Then her attention was drawn back to her spirit as he let out a screech.  “We have a lot of information on the library, it turns out,” Crux informed her.  Lucy nodded encouragingly at him, scribbling into her notepad as he continued to speak.  “This library predates most of the institutionalized magic that exists today.  It’s somewhere in the vicinity of seven hundred years old, kept in the condition it is by countless layers of spells.  Largely, it keeps the books in good condition and prevents lasting damage to the premises.”

That was surprising to hear.  But then again, she remembered Erza telling her that her group had fought _“the foulest villains I’ve ever had the misfortune of encountering,”_ and yet there was no evidence of a scuffle anywhere.  “So how does it keep everything from getting damaged?” she asked, now truly curious about the place.

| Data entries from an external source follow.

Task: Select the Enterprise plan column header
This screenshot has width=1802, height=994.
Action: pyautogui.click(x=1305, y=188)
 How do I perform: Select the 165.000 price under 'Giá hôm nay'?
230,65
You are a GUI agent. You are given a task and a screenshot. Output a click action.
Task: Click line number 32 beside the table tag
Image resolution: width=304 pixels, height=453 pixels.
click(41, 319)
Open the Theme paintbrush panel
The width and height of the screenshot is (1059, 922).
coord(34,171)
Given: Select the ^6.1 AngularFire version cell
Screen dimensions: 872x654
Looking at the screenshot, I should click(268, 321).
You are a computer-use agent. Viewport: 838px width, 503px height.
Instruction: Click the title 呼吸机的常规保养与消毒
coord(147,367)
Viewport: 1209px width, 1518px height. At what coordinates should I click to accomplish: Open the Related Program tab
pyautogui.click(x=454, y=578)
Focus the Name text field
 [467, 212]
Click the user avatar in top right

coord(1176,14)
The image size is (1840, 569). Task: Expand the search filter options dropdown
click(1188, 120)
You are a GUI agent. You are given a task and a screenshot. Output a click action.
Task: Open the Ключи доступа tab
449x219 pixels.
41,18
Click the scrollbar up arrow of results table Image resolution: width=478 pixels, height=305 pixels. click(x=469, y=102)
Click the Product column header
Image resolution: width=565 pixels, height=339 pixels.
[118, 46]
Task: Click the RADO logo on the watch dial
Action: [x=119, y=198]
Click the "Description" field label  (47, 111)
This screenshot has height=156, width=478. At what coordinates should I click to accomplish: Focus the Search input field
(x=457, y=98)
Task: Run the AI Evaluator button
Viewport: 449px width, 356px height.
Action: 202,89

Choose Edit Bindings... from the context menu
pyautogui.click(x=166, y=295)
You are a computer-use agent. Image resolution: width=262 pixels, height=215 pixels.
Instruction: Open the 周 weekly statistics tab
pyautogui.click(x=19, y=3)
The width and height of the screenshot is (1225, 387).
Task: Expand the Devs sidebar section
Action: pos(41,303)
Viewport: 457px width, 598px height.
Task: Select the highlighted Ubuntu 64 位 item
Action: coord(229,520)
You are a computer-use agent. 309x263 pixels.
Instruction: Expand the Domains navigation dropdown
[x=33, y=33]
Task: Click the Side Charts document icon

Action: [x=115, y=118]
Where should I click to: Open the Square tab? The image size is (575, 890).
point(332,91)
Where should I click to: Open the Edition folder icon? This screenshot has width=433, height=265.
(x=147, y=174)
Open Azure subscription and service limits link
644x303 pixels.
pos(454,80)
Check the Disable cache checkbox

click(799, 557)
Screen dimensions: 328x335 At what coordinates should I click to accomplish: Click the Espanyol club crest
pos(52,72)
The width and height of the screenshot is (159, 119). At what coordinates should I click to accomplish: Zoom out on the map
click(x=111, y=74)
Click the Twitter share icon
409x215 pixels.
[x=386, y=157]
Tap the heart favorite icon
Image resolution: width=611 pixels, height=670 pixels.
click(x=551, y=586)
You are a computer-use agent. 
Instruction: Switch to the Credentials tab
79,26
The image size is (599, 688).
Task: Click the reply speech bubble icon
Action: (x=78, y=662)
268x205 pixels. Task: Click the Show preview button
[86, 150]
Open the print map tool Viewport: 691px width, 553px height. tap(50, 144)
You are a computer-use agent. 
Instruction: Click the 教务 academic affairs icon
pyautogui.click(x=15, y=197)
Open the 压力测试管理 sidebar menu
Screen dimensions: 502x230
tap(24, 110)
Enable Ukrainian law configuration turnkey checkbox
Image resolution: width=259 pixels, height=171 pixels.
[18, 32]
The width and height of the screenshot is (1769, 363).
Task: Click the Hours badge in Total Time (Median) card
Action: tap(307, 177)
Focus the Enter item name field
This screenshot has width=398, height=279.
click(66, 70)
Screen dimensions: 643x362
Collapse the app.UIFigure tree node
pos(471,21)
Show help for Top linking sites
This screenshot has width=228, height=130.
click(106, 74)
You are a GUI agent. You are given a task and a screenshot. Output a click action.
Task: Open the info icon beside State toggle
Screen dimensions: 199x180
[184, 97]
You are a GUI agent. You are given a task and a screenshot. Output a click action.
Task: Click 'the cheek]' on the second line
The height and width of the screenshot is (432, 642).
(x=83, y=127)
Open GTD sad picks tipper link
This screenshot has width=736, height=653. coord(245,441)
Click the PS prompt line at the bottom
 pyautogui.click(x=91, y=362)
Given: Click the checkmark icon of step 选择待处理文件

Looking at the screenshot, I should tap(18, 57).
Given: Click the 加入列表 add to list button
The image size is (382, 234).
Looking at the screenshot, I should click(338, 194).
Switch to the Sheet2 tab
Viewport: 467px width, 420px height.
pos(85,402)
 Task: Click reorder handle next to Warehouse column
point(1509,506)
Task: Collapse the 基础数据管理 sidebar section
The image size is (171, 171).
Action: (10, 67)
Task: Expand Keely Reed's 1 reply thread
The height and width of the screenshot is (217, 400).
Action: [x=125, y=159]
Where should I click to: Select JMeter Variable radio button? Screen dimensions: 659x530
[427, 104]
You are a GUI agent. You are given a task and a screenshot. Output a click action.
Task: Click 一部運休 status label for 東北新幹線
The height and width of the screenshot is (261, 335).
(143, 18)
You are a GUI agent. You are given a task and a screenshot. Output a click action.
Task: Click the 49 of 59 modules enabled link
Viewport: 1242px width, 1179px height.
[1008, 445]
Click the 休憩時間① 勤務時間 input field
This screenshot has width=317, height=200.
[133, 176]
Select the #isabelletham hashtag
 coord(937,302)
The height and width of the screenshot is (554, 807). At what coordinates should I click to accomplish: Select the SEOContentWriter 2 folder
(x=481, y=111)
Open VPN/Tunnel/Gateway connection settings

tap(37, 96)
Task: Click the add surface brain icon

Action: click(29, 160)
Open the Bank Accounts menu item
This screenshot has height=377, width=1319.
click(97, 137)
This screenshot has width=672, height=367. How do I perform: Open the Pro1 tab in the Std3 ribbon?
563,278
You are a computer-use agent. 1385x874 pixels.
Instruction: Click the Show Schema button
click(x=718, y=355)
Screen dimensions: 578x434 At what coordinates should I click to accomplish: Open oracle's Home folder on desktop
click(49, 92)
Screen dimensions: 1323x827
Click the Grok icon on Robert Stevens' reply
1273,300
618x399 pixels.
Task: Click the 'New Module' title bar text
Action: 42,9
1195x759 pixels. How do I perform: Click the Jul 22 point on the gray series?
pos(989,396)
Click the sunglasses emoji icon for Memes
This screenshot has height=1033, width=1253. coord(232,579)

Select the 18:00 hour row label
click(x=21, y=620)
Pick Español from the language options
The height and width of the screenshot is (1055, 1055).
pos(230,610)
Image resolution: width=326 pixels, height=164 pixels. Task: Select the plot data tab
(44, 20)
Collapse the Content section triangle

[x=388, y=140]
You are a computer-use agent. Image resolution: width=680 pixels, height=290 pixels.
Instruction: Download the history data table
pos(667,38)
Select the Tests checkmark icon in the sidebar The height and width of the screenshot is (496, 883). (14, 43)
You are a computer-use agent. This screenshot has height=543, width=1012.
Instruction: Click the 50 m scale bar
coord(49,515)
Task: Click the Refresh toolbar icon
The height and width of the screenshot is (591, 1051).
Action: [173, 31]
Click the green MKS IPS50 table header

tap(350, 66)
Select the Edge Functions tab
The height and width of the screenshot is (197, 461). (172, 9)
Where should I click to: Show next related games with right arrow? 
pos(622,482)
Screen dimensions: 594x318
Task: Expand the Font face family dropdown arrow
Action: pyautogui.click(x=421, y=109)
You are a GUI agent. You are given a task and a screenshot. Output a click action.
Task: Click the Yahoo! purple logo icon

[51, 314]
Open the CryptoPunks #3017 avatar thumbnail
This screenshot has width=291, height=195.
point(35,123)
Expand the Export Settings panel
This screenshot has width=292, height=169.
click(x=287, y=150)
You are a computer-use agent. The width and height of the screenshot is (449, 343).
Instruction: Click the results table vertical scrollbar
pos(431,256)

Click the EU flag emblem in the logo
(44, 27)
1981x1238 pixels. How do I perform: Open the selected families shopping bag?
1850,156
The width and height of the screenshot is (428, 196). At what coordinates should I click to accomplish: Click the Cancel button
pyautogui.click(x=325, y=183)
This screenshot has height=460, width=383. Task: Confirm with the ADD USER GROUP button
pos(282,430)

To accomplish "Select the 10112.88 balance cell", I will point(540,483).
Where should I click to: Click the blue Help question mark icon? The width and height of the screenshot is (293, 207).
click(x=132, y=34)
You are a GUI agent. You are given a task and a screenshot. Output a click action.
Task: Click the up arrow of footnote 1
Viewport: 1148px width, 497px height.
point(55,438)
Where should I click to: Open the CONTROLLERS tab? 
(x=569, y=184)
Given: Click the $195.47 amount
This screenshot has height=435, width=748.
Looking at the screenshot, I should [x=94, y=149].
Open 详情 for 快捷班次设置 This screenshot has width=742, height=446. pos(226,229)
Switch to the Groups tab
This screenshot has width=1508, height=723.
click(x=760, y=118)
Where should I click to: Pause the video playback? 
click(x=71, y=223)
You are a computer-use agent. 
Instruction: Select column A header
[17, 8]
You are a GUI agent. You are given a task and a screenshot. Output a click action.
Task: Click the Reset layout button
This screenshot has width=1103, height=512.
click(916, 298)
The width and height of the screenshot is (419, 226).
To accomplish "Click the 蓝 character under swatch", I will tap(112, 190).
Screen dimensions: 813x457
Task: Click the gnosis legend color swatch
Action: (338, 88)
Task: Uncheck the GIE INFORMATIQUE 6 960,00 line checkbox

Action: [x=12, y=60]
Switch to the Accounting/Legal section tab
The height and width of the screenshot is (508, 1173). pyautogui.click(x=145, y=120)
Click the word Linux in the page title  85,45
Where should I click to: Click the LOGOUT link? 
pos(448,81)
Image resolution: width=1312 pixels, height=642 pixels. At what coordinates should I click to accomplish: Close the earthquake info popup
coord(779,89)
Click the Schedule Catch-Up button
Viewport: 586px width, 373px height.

“Hundreds of highly localized and layered modified time dilation and reversal spells.”

Lucy’s eyes nearly popped out of her skull at Crux’s answer, and she choked on her own spit.  “Say what?!”

“They revert the books back to the condition they were when they were first entered into the archives, and they distort the perception of time for anyone who enters the building,” continued the spirit, smiling at the stupefied expression on Lucy’s face.  “It took many mages two centuries to fully complete the task.  Such a feat of magic has no equal in all the world.”

“I’ll bet,” she breathed out in wonder.  No wonder the place felt so… suspended from reality.

“It can also inter books and other artifacts to its archives independent of a caretaker.  Generally, any book brought and left here will find its way to the shelves, which expand to accommodate.”  Then Crux looked pointedly at Lucy’s notebook.  “As a result, you may have difficulty leaving here with that still in your possession.  You may have to fight the library for the right to keep it.”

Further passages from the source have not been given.